Chapter Four

She couldn’t do this.

Destiny yanked the handle of her car open and sank back down onto the warm seat. It was so cold outside, she could see her frozen breath.

Where are you? Mom texted.

Destiny couldn’t just stand her mother up, but was she ready for this?

Already, she couldn’t get Dodger out of her head.

Today had been such a roller coaster. Good things had happened.

Very good things. But if she went into Copper’s and hung out with Dodger, it felt like a date and she hadn’t ever done this.

She didn’t know what she was doing and certainly not with a werewolf.

She’d talked herself out of a dozen dates before now and it had been easy to walk away from them all, but this one? Seeing Dodger? She felt like one of those dumb bugs who drifted toward the bug zapper and got electrocuted simply because they couldn’t help themselves.

I see your car. Come on. It’s cold as a witch’s tit out here. Mom had always had a way with words.

Destiny blew out a frozen breath and got out, nearly busted her butt on a patch of ice and clung to her door clumsily. Very human of her. Very un-werewolf-like.

Why had she listened to her mother? Why had she worn this damn skirt tonight? Already, it was riding up to just below her butt cheeks. Sure, she had on translucent tights underneath, but she felt exposed through and through.

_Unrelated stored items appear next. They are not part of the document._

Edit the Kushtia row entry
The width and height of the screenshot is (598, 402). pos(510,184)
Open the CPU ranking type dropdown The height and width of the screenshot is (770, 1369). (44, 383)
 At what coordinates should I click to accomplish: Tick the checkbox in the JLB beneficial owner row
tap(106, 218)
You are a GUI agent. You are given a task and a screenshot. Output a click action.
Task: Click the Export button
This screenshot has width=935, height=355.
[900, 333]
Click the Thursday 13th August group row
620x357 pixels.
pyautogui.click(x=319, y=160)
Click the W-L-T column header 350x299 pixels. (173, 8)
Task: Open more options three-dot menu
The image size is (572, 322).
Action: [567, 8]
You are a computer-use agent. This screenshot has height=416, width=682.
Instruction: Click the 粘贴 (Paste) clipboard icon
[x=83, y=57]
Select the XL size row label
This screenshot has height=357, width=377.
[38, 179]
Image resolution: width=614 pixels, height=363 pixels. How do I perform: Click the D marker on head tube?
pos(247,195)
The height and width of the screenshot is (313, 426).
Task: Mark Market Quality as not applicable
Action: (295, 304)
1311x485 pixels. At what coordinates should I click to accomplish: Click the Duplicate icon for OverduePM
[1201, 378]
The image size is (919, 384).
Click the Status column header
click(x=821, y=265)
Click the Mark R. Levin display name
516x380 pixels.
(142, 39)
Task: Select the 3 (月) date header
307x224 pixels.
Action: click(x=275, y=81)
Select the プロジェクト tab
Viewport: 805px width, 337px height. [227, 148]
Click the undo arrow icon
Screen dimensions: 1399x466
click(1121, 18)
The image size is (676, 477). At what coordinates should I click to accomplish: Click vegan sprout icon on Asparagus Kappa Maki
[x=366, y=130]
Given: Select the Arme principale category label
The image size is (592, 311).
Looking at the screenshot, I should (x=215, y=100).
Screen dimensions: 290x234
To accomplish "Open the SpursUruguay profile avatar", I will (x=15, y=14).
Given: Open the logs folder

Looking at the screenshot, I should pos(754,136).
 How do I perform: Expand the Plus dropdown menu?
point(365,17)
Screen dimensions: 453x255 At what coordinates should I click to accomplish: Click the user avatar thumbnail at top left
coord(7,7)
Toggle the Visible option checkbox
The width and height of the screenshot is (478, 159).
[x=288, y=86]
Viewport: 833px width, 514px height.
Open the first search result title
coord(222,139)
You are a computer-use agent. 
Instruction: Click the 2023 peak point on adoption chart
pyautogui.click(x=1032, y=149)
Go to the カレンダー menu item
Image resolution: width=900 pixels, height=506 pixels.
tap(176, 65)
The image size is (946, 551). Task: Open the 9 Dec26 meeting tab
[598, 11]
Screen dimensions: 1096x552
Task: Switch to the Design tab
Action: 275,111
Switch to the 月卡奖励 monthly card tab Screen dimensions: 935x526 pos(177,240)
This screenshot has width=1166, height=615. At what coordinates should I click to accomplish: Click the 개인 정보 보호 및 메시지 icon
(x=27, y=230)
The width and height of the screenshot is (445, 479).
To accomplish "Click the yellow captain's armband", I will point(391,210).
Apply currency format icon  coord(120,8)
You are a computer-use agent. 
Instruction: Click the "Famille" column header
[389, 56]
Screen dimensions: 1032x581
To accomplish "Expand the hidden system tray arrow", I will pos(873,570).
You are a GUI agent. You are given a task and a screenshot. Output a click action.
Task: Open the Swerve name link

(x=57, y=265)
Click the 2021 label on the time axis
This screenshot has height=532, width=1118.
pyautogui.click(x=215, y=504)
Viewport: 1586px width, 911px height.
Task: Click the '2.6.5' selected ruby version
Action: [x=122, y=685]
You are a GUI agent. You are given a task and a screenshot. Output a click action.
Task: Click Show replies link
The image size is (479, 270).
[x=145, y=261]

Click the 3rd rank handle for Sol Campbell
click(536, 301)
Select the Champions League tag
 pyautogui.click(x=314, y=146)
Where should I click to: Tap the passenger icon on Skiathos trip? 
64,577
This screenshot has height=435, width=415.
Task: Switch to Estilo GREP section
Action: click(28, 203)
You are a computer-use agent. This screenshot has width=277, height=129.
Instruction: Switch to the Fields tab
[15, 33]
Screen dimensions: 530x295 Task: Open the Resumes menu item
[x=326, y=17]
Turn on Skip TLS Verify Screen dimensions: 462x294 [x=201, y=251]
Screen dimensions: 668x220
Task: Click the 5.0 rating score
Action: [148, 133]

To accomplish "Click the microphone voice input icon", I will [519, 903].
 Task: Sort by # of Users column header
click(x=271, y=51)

She grabbed her oversized jacket with the faux fur lined hood and yanked it on to cover herself but nearly fell again on the slick street as she struggled into it.

“Farfignugen,” she muttered as she held onto the hood of her car to ease her way toward the sidewalk.

The center of the walkway was newly salted at least. The street crews were working day and night, but they were in a storm right now.

The streets kept refreezing. On the way here, she’d nearly slid off the road twice.

And that was more proof that she had lost her mind. She tried not to drive in this weather, and what was she doing? Driving her two-wheel drive car through a freaking blizzard just to see a werewolf that was completely unattainable, and had told her his red flags, which were many.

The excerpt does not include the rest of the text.